学力であれば上の下くらいだろう。しかし、彼はいつもあのような行動を取るのだ。
「はぁ……ほんとに阿呆だねぇ……景兎は」
帰りの道、そう俺に言ってきたのは水色な髪に鏡のように綺麗な青色をした女、名を写水鏡花と言う。俺の幼馴染だ。
「だって勉強よりゲームがしたいんだもーん。てかする必要あるのか?勉強とか」
「あのさぁ景兎、そういうのはちゃんと勉強をしてから良いなよ」
「相変わらず生真面目なやつだな、お前は」
「そうでしょ? 私のことは生真面目美少女系ガール鏡花様って呼んでくれても良いのよ?」
「あー訂正、やっぱお前はすぐ調子に乗るたわけだ」
「誰がたわけじゃい」
そんな会話をしていると、鏡花が聞いてきた。
「そう言えば知ってる? あの有名ゲーム、『フロンティア・グリーディア』が1周年なんだって!」
「あー……あの神ゲーとか謳われてるやつね、俺したことないんだよなぁ……」
「珍しいね、景兎がゲームしないなんて」
「なんか馬鹿にされてる気分だが、俺は別にゲームジャンキーってわけじゃない。俺はレトロゲームが好きなだけだ」
「レトロゲームっていっても、フルダイブ型のだいぶ初期のゲームのことでしょ? コントローラー操作でするゲーム苦手なんじゃなかったっけ?」
「うるさいなぁ、俺にとってのレトロゲームはフルダイブの初期のやつなんだよ」
「ていっても一番古くて10年前のまでしかないけど……まあ私もしたことないけどね、フログリ」
「お前もしたことないんかい! っていうか、お前こそプレイしておくべきだろ、ゲーム屋の娘なんだから」
「その「ゲーム屋の娘ならゲーム上手いよねぇ〜? 日課だよねぇ〜? 義務だよねぇ〜?」的なこと言うのやめてもらえますぅ〜?」
言ってねぇ……
「そもそも私はそんな神ゲーよりちょっとバグあるゲームの方が好きなの」
「つまりクソゲーってことだろ?」
「なんでそんな言い方するかなぁ……」
『フリーダムRPG フロンティア・グリーディア』
略称はフログリ。昨年10月にリリースされ、現在累計2000万本を突破したと言われているフルダイブVRMMOだ。

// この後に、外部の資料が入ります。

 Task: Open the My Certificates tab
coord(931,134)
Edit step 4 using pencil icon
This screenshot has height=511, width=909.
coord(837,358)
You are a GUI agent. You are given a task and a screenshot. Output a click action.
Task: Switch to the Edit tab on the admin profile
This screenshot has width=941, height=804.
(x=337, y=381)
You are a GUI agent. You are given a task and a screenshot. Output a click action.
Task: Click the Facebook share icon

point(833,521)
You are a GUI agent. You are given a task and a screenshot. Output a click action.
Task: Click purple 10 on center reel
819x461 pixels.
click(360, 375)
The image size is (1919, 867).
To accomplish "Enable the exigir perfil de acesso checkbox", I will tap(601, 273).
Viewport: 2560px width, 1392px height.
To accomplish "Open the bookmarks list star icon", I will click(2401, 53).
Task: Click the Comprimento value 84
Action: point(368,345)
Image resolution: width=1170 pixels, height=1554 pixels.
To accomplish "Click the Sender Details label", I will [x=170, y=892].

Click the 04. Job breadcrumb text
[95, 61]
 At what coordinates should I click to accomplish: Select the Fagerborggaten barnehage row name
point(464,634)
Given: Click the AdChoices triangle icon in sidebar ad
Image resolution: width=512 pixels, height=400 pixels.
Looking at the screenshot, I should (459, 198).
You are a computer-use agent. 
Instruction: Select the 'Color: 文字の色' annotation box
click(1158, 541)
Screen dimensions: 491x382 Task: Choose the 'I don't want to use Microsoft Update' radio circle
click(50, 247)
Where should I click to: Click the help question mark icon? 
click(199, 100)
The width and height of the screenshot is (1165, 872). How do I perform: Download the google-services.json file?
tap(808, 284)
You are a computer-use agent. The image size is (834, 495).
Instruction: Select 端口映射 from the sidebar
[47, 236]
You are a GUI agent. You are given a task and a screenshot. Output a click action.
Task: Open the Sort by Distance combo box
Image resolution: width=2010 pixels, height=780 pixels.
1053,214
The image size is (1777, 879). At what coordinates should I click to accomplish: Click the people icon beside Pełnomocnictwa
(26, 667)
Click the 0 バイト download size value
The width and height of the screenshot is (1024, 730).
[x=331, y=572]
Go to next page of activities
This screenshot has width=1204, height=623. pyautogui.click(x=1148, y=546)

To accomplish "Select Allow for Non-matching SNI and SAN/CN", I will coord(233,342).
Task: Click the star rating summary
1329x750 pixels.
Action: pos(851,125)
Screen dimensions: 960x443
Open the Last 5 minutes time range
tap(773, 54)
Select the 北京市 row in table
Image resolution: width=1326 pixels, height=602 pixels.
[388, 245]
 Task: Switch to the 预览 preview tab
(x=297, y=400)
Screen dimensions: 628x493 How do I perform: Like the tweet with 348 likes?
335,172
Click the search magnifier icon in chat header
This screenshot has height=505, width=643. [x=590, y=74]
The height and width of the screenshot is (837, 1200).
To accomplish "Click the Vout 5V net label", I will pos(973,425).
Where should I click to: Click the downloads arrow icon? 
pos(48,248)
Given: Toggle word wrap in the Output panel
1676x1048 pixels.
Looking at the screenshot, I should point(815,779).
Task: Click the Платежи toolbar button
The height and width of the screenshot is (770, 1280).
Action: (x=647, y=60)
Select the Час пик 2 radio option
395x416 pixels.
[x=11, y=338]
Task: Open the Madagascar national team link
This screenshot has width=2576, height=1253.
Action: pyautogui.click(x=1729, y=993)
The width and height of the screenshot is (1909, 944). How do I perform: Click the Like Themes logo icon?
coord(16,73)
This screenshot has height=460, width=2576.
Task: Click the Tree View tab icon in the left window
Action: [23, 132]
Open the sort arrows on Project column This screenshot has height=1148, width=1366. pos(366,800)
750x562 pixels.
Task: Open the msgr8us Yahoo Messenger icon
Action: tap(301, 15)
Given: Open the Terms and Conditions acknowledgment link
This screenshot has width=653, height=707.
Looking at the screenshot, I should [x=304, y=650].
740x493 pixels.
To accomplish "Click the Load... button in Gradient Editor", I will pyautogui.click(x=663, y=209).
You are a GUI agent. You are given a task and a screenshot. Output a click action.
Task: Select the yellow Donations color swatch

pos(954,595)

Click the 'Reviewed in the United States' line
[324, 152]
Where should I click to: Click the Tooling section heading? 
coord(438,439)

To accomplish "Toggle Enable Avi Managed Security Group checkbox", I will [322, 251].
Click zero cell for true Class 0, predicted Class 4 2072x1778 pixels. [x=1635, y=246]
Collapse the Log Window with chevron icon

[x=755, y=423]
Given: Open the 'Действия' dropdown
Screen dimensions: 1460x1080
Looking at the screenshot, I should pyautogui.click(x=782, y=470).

これまでのフルダイブVRゲームの常識をいともたやすく壊して現れた新星、いや怪星は、瞬く間に世間に浸透した。
その圧倒的なまでの自由度により、様々な人が日夜研究を続けているらしい。
……とは言っても、俺はレトロゲームしかしてなかったし、これ以上のことは攻略wikiのが知ってるだろう。
それと、俺がこのゲームを遊べない理由はもう一つある。
「ていってもなぁ……金が……」
「あ、ふーん……(察し)」
そう、今絶賛金欠中なのである。
そもそも1週間前にM&Qを買ったばっかりなのだ。クリアした今だから言えるが、RPGであの完成度はどうなってるんだ……夜逃げでもあったか?
「ここ商店街なんだし、福引でもしたら?」
「バカか、こんな時期に福引なんてしてるわけ……」
あった。
なんであるんだよ福引、しかも一回2000円だと!?
ゲームソフト福引とはいえ、高すぎだろ
「いや待てよ……こういう福引には古くて売れ残ってるゲームがいっぱい詰まってるはずだ……!」
「何言ってるの、こういうワゴンに積まれたゲームが入ってそうな福引には私の好みのゲームが入ってるんだよ」
「「すいません!これ一つください!!」」
「はいよ〜、んじゃ、一つ2000円ねー」
「「ありがとうございます!」」
店主のおじさんから福引を買った俺たちは早速開封することにした。
「何が出るかな、何が出るかな、ジャララララ」
「何が出るかなぁ〜♪」
同時に取り出したそれを二人で読み上げた。
「「『フリーダムRPG フロンティアグリーディア』……」」
運がいいのか悪いのか、同時引きした。
〈作中設定ぶっちゃけコーナー〉
この世界のゲームは10年前の革命からフルダイブが主流になってきています。
そんな中でも10〜8年前の2年間のゲームを景兎くんはレトロゲームと言ってるわけですね。舐めてますねこんちくしょうが。(精神に大ダメージ)
また、現実世界とこの世界では職業の価値や扱いが大きく変わっています。
まあ、eスポーツがそのままスポーツになったらどうなるかなんてわかりきってたことですからね。